What the task asks:
Every line between the top of the data below and the line with "Pick answer circle number ④", both ends included, must be retyped exactly.

(Saved entries)
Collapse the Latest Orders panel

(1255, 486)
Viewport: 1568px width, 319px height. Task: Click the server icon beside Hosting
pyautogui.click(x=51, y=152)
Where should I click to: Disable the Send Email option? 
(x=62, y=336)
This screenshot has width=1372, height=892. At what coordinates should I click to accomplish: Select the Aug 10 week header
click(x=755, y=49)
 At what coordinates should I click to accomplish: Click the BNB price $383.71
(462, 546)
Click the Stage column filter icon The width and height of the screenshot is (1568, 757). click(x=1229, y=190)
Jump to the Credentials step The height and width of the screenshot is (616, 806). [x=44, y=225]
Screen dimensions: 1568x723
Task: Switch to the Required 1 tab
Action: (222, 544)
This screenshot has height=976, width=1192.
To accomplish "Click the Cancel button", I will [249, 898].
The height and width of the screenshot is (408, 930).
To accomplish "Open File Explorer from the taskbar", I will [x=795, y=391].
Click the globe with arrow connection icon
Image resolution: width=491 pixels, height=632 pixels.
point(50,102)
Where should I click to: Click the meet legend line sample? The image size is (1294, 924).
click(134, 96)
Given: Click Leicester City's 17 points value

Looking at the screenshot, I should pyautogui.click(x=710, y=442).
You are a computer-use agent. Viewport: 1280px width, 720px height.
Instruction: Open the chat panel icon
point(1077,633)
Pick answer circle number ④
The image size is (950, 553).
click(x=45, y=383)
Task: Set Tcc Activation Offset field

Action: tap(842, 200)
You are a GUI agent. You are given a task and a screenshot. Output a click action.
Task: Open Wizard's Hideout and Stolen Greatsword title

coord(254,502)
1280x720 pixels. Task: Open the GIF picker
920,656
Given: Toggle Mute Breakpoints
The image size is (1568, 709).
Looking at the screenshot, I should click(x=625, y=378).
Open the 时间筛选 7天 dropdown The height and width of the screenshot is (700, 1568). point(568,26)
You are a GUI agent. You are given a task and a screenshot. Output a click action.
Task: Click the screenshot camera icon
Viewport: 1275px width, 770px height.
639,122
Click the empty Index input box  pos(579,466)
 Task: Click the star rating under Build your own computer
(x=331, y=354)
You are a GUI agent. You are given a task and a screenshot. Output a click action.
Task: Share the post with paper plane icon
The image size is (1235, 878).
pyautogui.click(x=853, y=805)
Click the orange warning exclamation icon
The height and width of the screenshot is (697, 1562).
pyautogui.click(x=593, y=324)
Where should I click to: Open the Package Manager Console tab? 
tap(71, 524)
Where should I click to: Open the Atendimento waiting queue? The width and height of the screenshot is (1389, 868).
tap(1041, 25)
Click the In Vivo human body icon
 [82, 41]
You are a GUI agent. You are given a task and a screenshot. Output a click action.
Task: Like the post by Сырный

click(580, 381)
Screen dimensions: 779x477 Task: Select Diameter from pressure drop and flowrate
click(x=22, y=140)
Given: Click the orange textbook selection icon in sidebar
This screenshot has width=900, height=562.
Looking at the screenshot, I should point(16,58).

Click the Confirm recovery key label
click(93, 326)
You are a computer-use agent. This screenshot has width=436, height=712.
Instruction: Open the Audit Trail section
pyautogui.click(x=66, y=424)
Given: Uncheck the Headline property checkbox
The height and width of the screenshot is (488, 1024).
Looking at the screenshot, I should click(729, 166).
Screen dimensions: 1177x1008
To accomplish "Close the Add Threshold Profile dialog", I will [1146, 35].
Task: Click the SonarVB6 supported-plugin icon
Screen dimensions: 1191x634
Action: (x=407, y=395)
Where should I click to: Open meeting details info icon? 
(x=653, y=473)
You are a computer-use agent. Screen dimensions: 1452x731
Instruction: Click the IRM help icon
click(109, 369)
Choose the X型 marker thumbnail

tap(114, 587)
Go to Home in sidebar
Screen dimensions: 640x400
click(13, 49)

Answer section:
Collapse the Latest Orders panel

(1255, 486)
Viewport: 1568px width, 319px height. Task: Click the server icon beside Hosting
pyautogui.click(x=51, y=152)
Where should I click to: Disable the Send Email option? 
(x=62, y=336)
This screenshot has width=1372, height=892. At what coordinates should I click to accomplish: Select the Aug 10 week header
click(x=755, y=49)
 At what coordinates should I click to accomplish: Click the BNB price $383.71
(462, 546)
Click the Stage column filter icon The width and height of the screenshot is (1568, 757). click(x=1229, y=190)
Jump to the Credentials step The height and width of the screenshot is (616, 806). [x=44, y=225]
Screen dimensions: 1568x723
Task: Switch to the Required 1 tab
Action: (222, 544)
This screenshot has height=976, width=1192.
To accomplish "Click the Cancel button", I will [249, 898].
The height and width of the screenshot is (408, 930).
To accomplish "Open File Explorer from the taskbar", I will [x=795, y=391].
Click the globe with arrow connection icon
Image resolution: width=491 pixels, height=632 pixels.
point(50,102)
Where should I click to: Click the meet legend line sample? The image size is (1294, 924).
click(134, 96)
Given: Click Leicester City's 17 points value

Looking at the screenshot, I should pyautogui.click(x=710, y=442).
You are a computer-use agent. Viewport: 1280px width, 720px height.
Instruction: Open the chat panel icon
point(1077,633)
Pick answer circle number ④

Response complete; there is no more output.